Many people may already invest in ASX shares via an industry superannuation fund (such as AustralianSuper, Australian retirement Trust, REST, and Hostplus) with the Australian shares option, which is likely investing in similar businesses as the VAS ETF.
It may not be easy to invest in the VAS ETF in an industry superannuation fund, so I'll look at the fund from the perspective of a retiree.
Decent dividend yield
The dividend yield of the VAS ETF is rather high compared to most of the international exchange-traded funds (ETFs). An ETF's yield is influenced by the yield of the underlying holdings.

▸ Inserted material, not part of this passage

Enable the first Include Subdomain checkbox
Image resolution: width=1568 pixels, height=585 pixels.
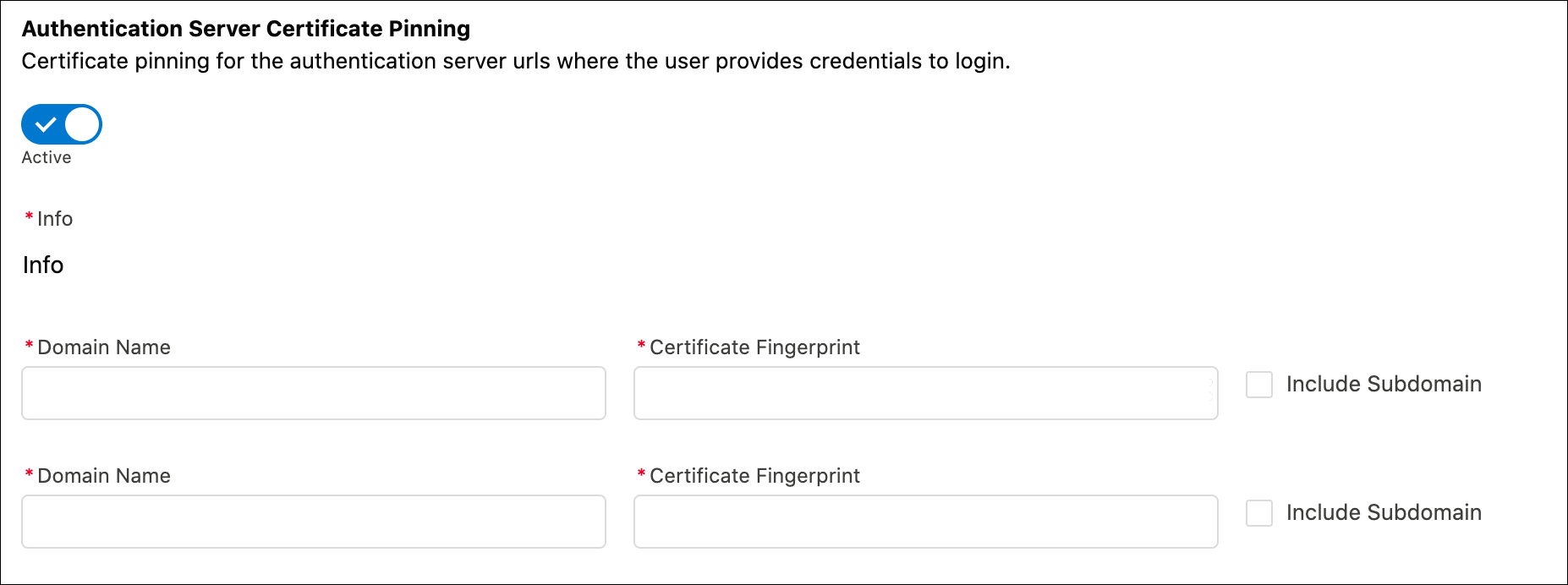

The ASX 300 is weighted towards higher-yield stocks like BHP Group Ltd (ASX: BHP) and Westpac Banking Corp (ASX: WBC), so this helps the overall yield of the VAS ETF.

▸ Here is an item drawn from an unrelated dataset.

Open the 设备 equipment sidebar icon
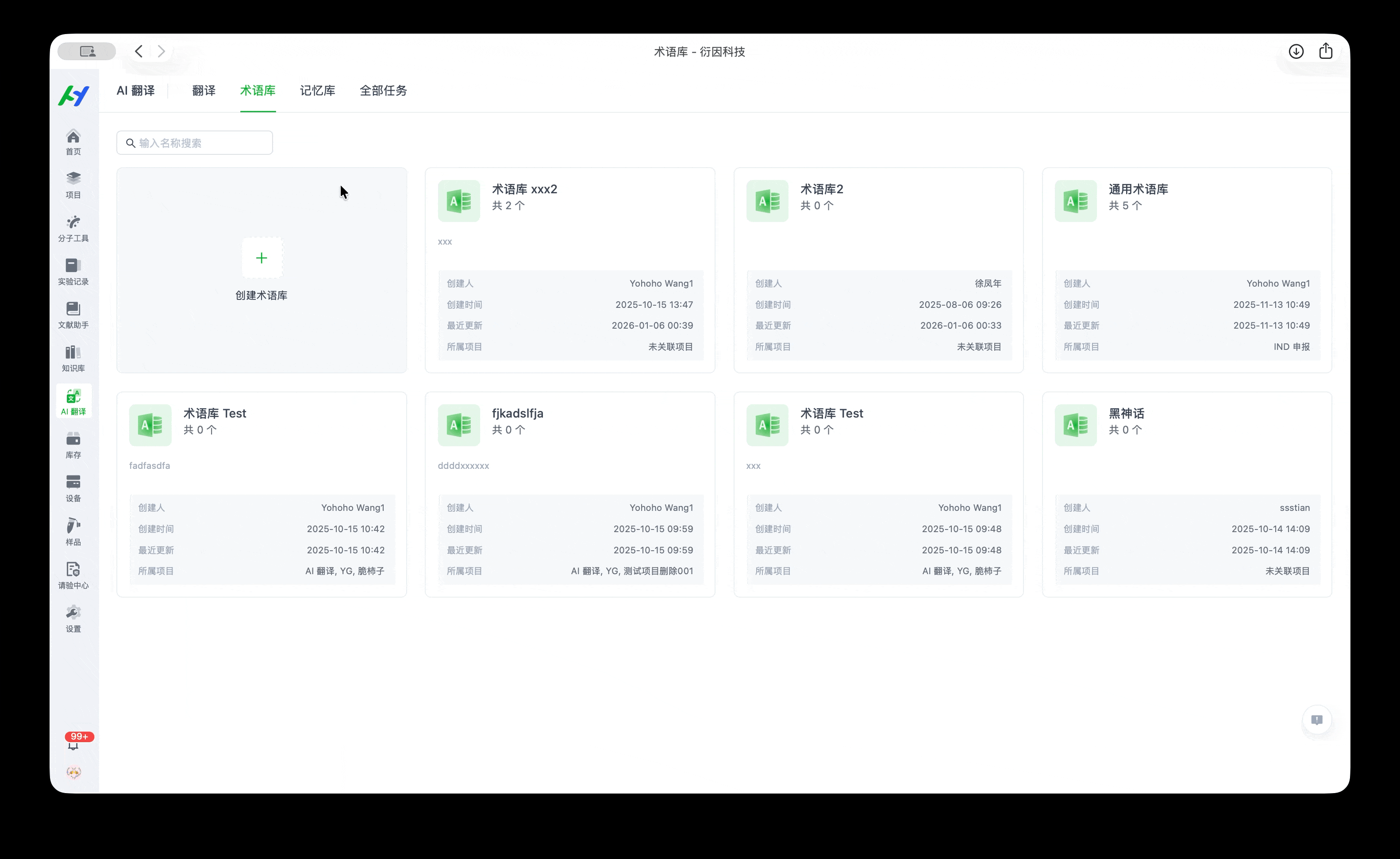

According to Vanguard, the VAS ETF has a dividend yield of 3.7%. The bonus of franking credits boosts the grossed-up dividend yield close to 5%.

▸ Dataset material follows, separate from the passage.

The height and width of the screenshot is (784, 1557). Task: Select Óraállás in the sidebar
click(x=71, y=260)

That's a very good yield, in my opinion, considering the adequate level of diversification that the fund can provide. It does have a large weighting to ASX bank shares and ASX mining shares, but the fund's dividend yield wouldn't be as high if other industries had bigger allocations within the portfolio.
For investors just focused on the passive income, I believe VAS ETF is a solid option for a superannuation fund, though there are ASX dividend shares out there which have higher yields.
Total returns
For me, what the Vanguard Australian Shares Index ETF lacks is good capital growth potential. The VAS ETF unit price is almost exactly where it was three years ago.
Indeed, in the ten years to April 2024, the fund only saw capital growth of an average of 3.2% per annum with total returns of 7.7% per annum. Large banks and miners aren't known for consistently strong earnings growth, nor are they retaining much profit each year to unlock more growth.
If investors are looking for decent dividends and a small amount of capital growth over time, then the VAS ETF seems to tick that box.
However, there could be an opportunity cost of missing out on other, better-performing investments.
For starters, the Vanguard MSCI Index International Shares ETF (ASX: VGS) could be a good place to allocate funds. It tracks the global share market and owns names like Microsoft, Apple, Nvidia, and Alphabet (Google).
Since its inception in November 2014, the VGS ETF has delivered an average annual return of 12.7%, thanks to a significant majority of the returns being capital growth. Of course, past performance is not a reliable indicator of future performance.
With a theoretical annual return of, say, 12% per annum, investors would be able to sell 5% of the fund's value (creating a 5% 'yield'), and it would see capital growth of 7%.
While I'd be comfortable owning some VAS ETF units in my superannuation fund, I'd choose to invest most of my money in assets that have a better chance of delivering greater returns, like globally focused ETFs.